There’s a tendency to think of modernism as a Western innovation. Picasso, who is mentioned in the Baghdad Modern Art Group’s 1951 Manifesto, was a hugely influential figure for these artists. Can we nuance a view of history that often reduces modernism as a movement from the West to “the rest”?
I totally reject this notion of a hierarchy of European modernism. If we look at Picasso and think of his background as a Spaniard, Spain’s heritage is also rooted in Islamic history. We also know that modernism in Europe was rooted in colonialism and imperialism, so one wonders: Would modernism in Europe have developed in the way it did if the Impressionists had not gone to North Africa or had archaeological artifacts not moved to Europe?


If we think about modernism in Europe, we think about it as a rupture. We can’t think in these terms for Iraq, or that region, because abstraction was in their history and in their collective memory. It wasn’t something new. We have to put these things within the right context.

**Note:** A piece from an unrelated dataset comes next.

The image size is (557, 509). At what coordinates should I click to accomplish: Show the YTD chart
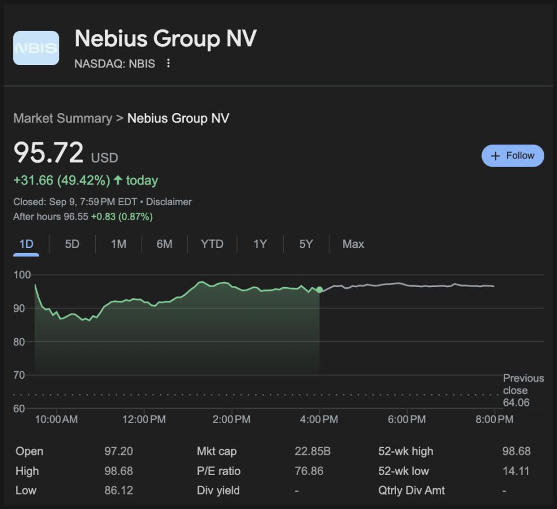tap(212, 244)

People in the Baghdad Modern Art Group understood that. Shakir Hassan Al Said wrote a lot and left a wealth of journals and discussions. When the Group was formed in 1951, he was a student of Jawad Selim in the Fine Arts Institute in Baghdad. He had not yet traveled. Iraqis knew modern art before they even went to Europe, but when they went to Europe, they also understood the roots of modern art in their own heritage, in their own abstraction. Selim looked at Henry Moore and didn’t think of Henry Moore as inventing something new. Moore used the same resources that Selim would use to develop new forms, which traced back to Mesopotamian heritage.

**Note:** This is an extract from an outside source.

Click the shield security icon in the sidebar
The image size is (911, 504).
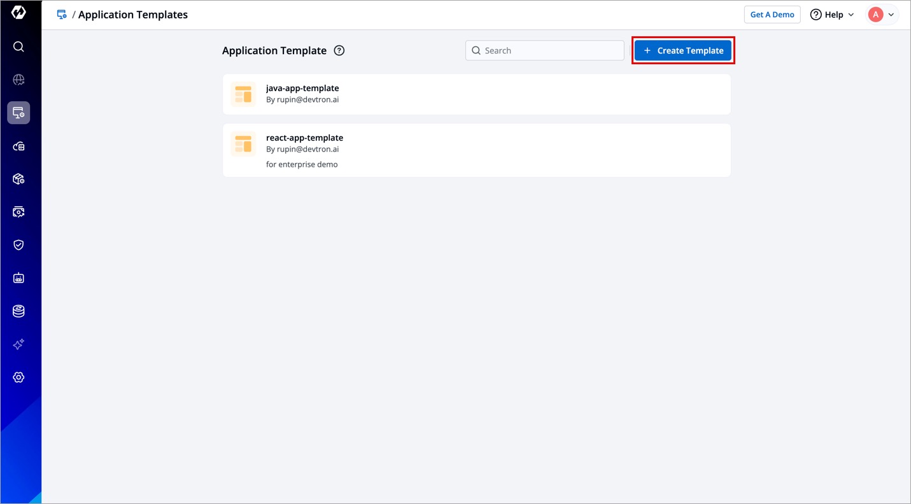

Cubism, for example, is a very naturally, instinctively accepted concept in most of the non-Western world. You look at miniatures, and you can see it. Picasso takes Cubism in a different direction, more applicable to his era, as opposed to what Muslim artists did in the 13th Century. We can’t think of European modernism as an origin and everything else as a copy.
The show presents works spanning from 1946 to 2023 from prominent artists in the Group, including Jawad Selim and Shakir Hassan Al Said, but also some who may not be household names for a wider audience today. Do you feel that there is still a deficit of recognition?
Jawad and Shakir are towering figures now—they got their space. But we also have to remember that women artists, such as Naziha Selim, Widad al-Orfali and Suad al-Attar, are not underappreciated in Iraq; they are underappreciated in the West. This notion of discovery, that they only exist when the West recognizes them, is also a problem. These artists have always been known and appreciated. It’s only now that the rest of the world is learning about them, and so they only now seem to warrant greater attention.